The jump in your premium can vary significantly based on what kind of claim you make.

If you were to blame for an incident, you’d typically face a £742 premium next time you renewed. But if another driver was at fault, it’s £102 cheaper at £640.

For claims when both parties are to blame, you’d actually end up paying more than you would if it was just you – £778 versus £742.

Compare the Market told us that this could be because accidents, where both drivers are at fault, tend to be more serious, making the resulting claims larger. Claims with just one party at fault can be for comparatively minor incidents, such as denting a parked car.

It’s serious claims that make the biggest difference. Drivers who have written off their cars due to an accident in the past five years pay £748, on average, for their insurance.

What happens if your car is stolen?

Premiums can get even more expensive to get insured if your car’s been stolen.

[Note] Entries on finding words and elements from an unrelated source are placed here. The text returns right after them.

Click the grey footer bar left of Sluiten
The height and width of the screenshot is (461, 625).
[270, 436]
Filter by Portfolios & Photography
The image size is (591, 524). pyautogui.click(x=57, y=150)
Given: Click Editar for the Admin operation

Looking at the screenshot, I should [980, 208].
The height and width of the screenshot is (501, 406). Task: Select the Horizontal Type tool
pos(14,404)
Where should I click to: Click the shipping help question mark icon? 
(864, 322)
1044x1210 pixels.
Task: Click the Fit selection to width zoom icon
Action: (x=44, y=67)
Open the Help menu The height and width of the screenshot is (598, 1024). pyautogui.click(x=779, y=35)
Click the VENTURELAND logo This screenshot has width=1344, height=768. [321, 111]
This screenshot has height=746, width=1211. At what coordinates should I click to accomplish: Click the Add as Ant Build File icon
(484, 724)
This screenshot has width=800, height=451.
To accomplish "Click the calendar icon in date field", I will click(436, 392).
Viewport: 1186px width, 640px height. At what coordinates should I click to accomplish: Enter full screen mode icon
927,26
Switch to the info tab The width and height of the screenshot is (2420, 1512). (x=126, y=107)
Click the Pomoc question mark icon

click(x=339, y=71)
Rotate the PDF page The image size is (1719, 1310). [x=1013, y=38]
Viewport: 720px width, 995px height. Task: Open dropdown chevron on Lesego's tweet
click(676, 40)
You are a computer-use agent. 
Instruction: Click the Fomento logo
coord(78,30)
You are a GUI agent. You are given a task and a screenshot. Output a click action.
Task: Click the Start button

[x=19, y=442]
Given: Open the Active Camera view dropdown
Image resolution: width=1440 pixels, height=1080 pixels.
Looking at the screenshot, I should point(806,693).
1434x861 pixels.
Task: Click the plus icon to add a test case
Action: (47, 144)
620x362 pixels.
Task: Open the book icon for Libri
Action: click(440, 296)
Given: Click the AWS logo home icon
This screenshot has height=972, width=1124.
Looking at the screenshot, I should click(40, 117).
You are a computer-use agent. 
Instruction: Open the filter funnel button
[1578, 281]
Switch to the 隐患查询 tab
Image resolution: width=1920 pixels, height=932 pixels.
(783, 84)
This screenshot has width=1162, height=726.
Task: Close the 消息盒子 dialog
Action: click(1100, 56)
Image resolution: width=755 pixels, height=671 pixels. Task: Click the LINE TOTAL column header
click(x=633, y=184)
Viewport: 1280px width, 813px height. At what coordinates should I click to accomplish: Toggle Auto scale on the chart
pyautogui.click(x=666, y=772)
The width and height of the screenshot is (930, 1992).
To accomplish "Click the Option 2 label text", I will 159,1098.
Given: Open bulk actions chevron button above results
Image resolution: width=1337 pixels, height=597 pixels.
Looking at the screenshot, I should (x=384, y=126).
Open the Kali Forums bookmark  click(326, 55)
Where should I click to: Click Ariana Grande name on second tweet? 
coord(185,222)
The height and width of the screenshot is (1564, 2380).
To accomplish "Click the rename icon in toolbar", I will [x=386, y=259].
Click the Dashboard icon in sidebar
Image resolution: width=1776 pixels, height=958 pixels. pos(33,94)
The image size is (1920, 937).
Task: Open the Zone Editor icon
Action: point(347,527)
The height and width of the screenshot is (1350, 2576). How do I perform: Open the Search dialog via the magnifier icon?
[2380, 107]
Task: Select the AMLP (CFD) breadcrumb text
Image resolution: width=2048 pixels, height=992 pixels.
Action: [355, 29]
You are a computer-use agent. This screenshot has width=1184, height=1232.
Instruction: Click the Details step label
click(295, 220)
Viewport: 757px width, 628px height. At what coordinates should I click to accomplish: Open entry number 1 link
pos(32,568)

Drivers whose cars have been stolen in the past five years pay £836, on average. That’s £175 higher than a driver without any claims, or £58 more than a claim where two parties are at fault.

You read that correctly: crashing your car through bad driving could potentially be lighter on your premium than getting it stolen when you’re not even behind the wheel.

When asked why this is, Compare the Market offered a few reasons. First, insurers can recoup the costs of cars being written-off when another party is at fault. The cars can also be sold for scrap to recover some of the claim.

Then there’s the location factor. If your car is stolen once, insurers might believe it’s more likely to be stolen again. Perhaps because your area has a high crime rate.

Will the new claims portal make a difference?

All these averages could look a little bit cheaper if the government’s new insurance claims portal has its desired effect.

Last month, the Ministry of Justice (MoJ) launched the Official Injury Claim site to simplify the traffic accident claims process.

It’s also intended to combat ‘crash for cash’ fraud, which sees criminals faking or deliberately causing road accidents in order to claim for whiplash against other drivers.

It’s thought that the new requirement for medical evidence will make this type of fraud more difficult and that new tariffs for compensation will regulate what victims (or fraudsters) can claim.

The government estimates that these new rules will save insurers more than £1bn in payouts, which they are obliged to pass on to customers, working out at a £35 premium reduction per driver.

However, some have criticised the new portal, with the Association of Consumer Support Organisations saying it will primarily save money for insurers, not drivers.

A review of the portal’s success is planned for 2024, so it will be a few years before we see whether it made a difference.